Review Summary: Pure lyrical expression with the ferocity of a territorial hippopotamus.
The rise of the internet has done so much to break down stereotypes in music. When I was a kid, the fact that a prominent rapper like Eminem was a white guy was seen as somewhat of an oddity. Now, something like that seems like no big deal - people of all different races, ages, and cities are making and sharing music with the world, all thanks to miles of Cat5 and routers.
Due to this phenomenon, you may not be surprised that a white college kid who's never been outside of Iowa and Nebraska can release a rap EP that seamlessly blends English and Spanish lyrics and flows better than what many east and west coast rappers have to offer. It certainly doesn't surprise me. It does, however, keep me coming back for repeated listens.
The Gloom EP opens with "Sunlight", a short track that showcases the blend of English and Spanish lyrics I mentioned earlier. The song also features a very minimalistic beat comprised of nothing but few happy piano chords and a minimal drum kick. It's happy and serene at the same time; a perfect way to open an album or start a morning.

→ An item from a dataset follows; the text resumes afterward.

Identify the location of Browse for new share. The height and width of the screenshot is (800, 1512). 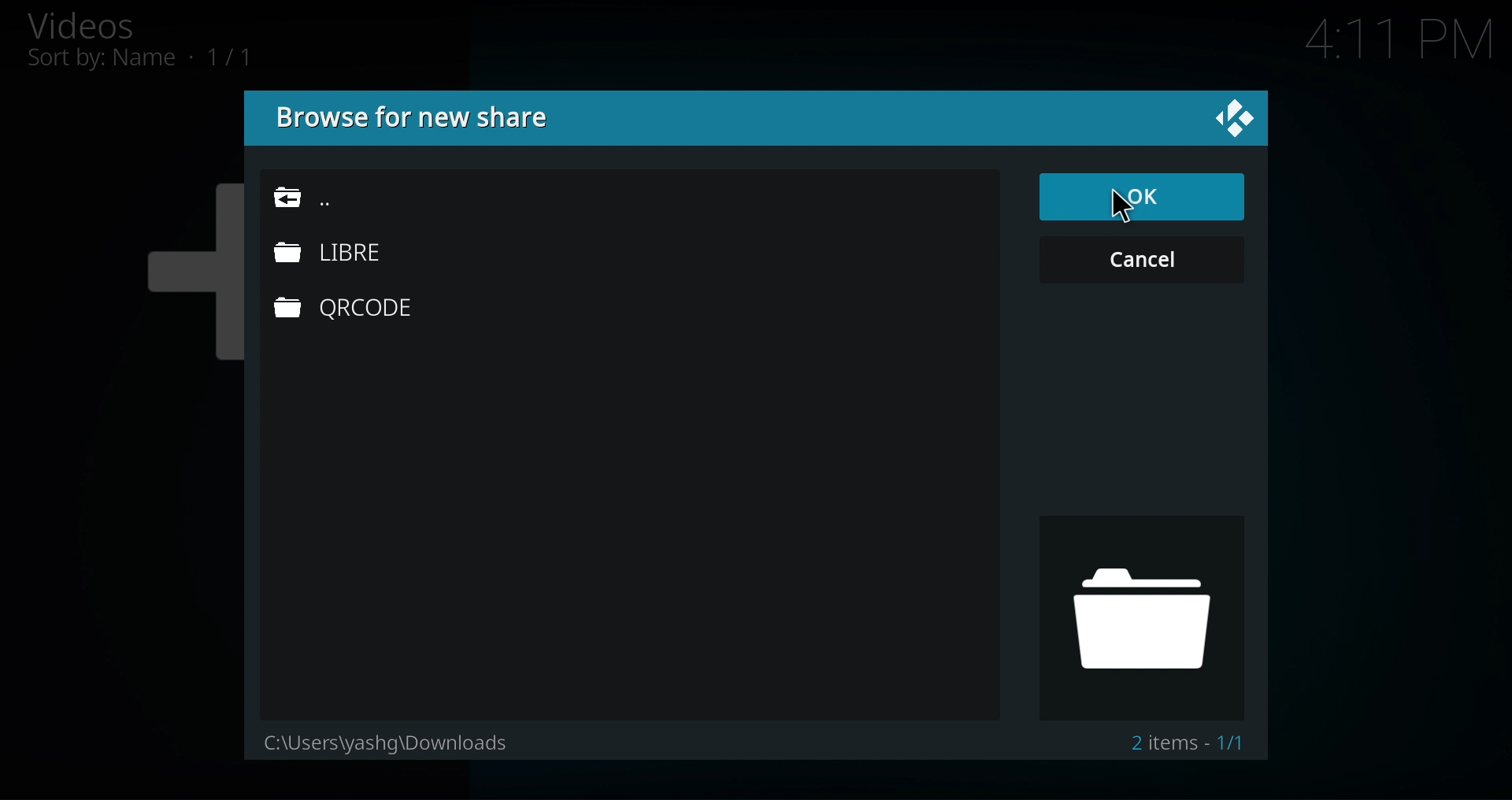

"Hello World" is up next, and it is my personal favorite track on the album. The beat sounds almost like something Anamanaguchi would come up with - it's partly comprised by what sounds like circuit bending a NES, and backed by moody keyboards that give the track an ethereal feel. This song also showcases Martin's lyrical flow at its best.
"El Miedo de las Arañas" is the album's only track featuring all Spanish lyrics. As someone who doesn't speak Spanish very well, I can't comment on the lyrics themselves (though I know the title means "The Fear of Spiders") - however, Martin's flow doesn't suffer with the transition to another language.
"Echoes" and "Here I Go" are both solid tracks, but they're a bit less memorable than the first three and the album's closer. However, "Here I Go" definitely gets points for having a Spartacus reference.
"The Gloom" rounds out the album. Whereas "Sunlight" opened the album like the sun rising on a new day, this track makes you feel like you're walking around a city at night with its dark, moody tone. The track's title is a good descriptor for its feel. However, the lyrics evoke determination and a want for something more, making it become a motivating track. The reference to Avatar: The Last Airbender definitely nets it points in my book as well.
Overall, this is a great first effort for Martin Boehme. With lyrical flow that brings to mind a more mature artist and lyrics that blend two languages, this is an EP that any fan of "smarter" rap should check out. While the production isn't perfect, you can definitely tell there's a ton of potential here.